Get Even More Visitors To Your Blog, Upgrade To A Business Listing >>

Bollywood and festivals — a triumphant wedding!

Different people have wide-ranging opinions on what is the ideal recipe for a successful movie: Star power or content?

While it is indubitable that content has the potential to make or break a movie, there is a pervasive conviction within the Film industry that superstars possess the necessary wherewithal to score a success even if the film’s content is weak or modestly shallow in presentation. Stars have the clout and muscle to draw crowds to theatres, many accept this as true. But one would ask, what about Fan – the biggest disappointment of Bollywood in 2016? The Shah Rukh Khan starrer dark thriller was immensely impacted by its non-festival release. Regardless of “star power”, the movie failed to live up to the expectations. Although much of the culpability was laid on its direction; had it been a festival release, the fate of the film could have been different.
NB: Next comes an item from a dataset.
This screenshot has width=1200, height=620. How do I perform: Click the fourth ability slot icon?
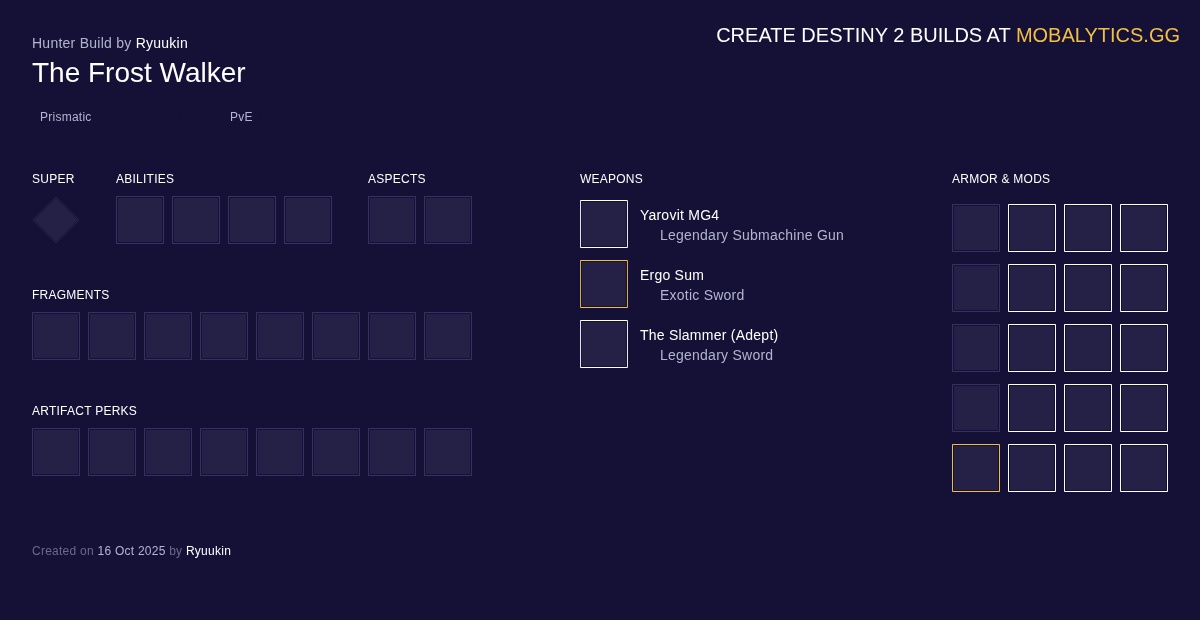[308, 220]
Star power is unworkable without the business strategy of releasing movies on festive days – a new drawing card in tinsel town. Be it Khans, Roshan, Devgns or Kumars, the Blue Book of Bollywood reserves festival dates in advance for releasing their films, highlighting the budding significance of celebrated days and weekends in the business of cinema.

Lately, most of the movies being released during the non-festive spell either bombed at the box-office or did poor business vis-à-vis the ones released on festivities. This may be seen as a good reason for stars booking the festival dates much in advance.
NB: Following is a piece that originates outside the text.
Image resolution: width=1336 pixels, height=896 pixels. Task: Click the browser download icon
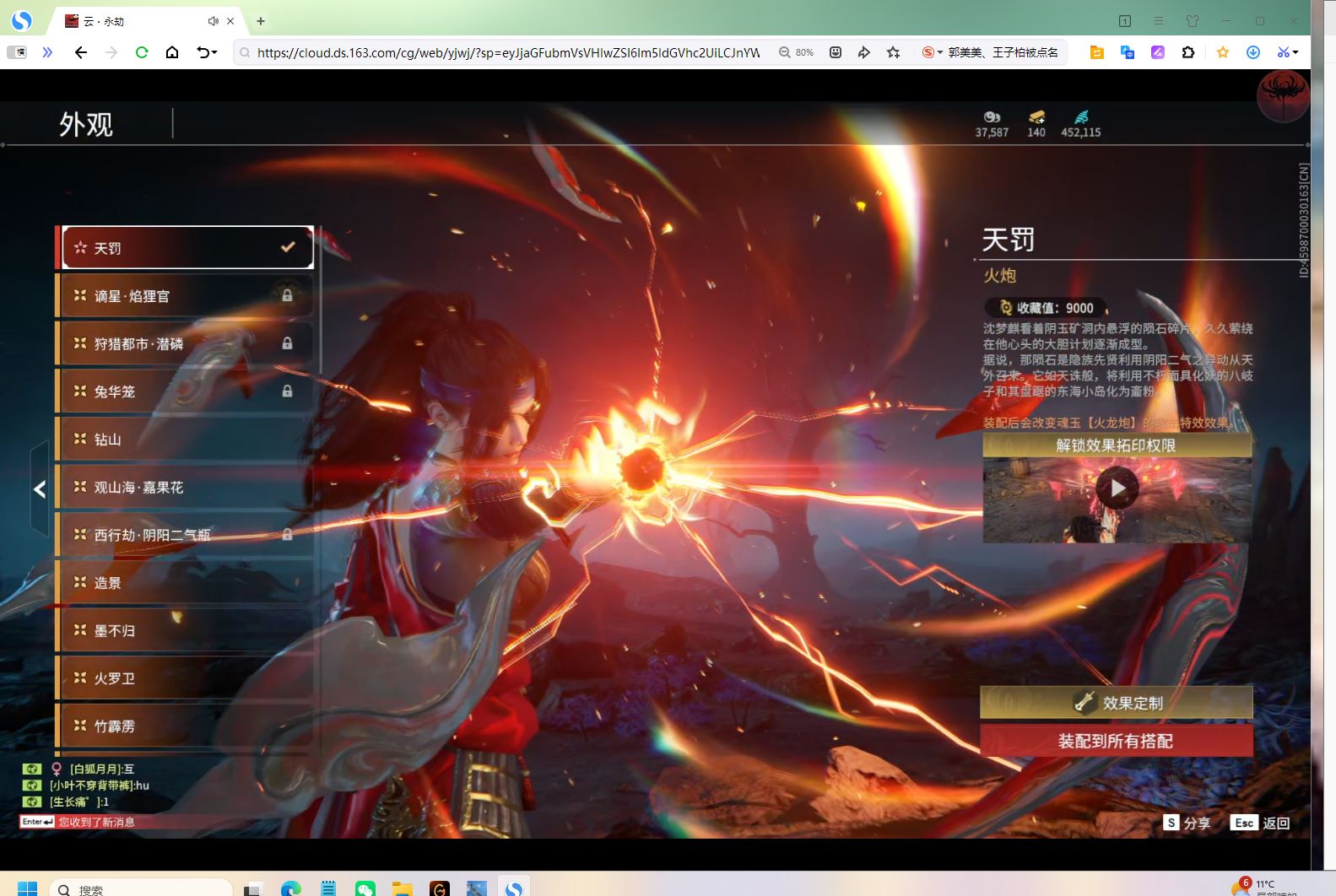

A good model of this marketing strategy can be illustrated by the recently released Tubelight. Despite getting panned by critics, Salman Khan’s Tubelight which released on Friday is set to breach the 100 crore club in the first week itself. Even though the film has not been able to rupture the actor’s previously held box-office records, Salman remained unfazed as he quipped in an interview: “The critics were really good. I was expecting minus 3 and minus 4, but they have given 1, 1.5 apparently, so I am very pleased.”
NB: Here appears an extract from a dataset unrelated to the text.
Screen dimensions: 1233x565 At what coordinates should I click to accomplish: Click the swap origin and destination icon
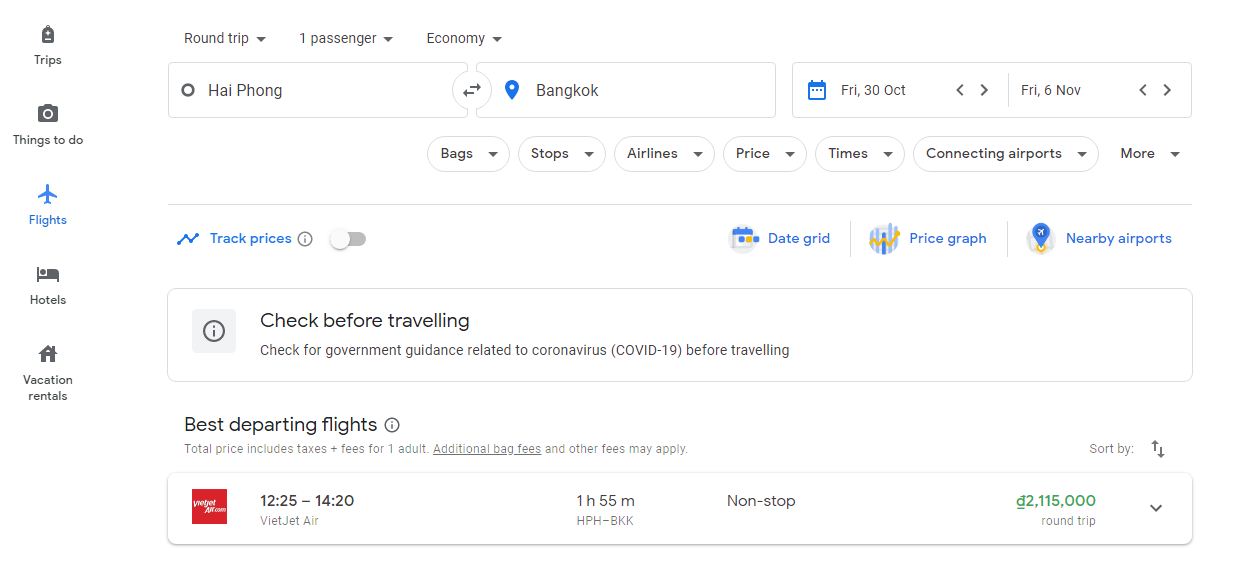click(x=472, y=90)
What explains this self-belief teeming to the point of mild haughtiness from the actor? Festivals, holidays, important days, event and observances in India!

Directed by Kabir Khan, Tubelight is an official remake of American War Drama Little Boy released in 2015. Salman essays the character of Laxman, who embarks on a journey to get his brother Bharat (played by Sohail Khan) back from Sino-India war. Built on an unorthodox concept, Tubelight fails to emerge as a cohesive film and rambles along inconsistently with many flaws. Despite copping a lot of flak and experiencing a plunge in numbers at the ticket counter, Tubelight recorded the second highest opening this year and is all set to enter the exalted 100 crore club in its first week — a new barometer of success in the B-town. The credit can be marginally owed to the extended weekend with Ramzan Eid falling on Monday. Few years ago, a lifetime business of 100 crore was an indispensable component of an actor’s cv in order to institute his “salability” – a product of revolution in the money matters of the film commerce. The last 5 years has seen a new benchmark, and that which gets producers and distributors go through with a fine-tooth comb in a challenge to crack the barrier: 100 crore in opening week.

How, just how, did this elusive 100 crore in 1st week become routine over the last 5 years? Though only a scattering of Bollywood movies belong to this elite and vastly aspirational guild, the ballyhoo foregoing the release of every other A-star film has its mention. The word has become rather omnipresent on the lips, from the commoner outside a cinema hall to the spot boy on the sets.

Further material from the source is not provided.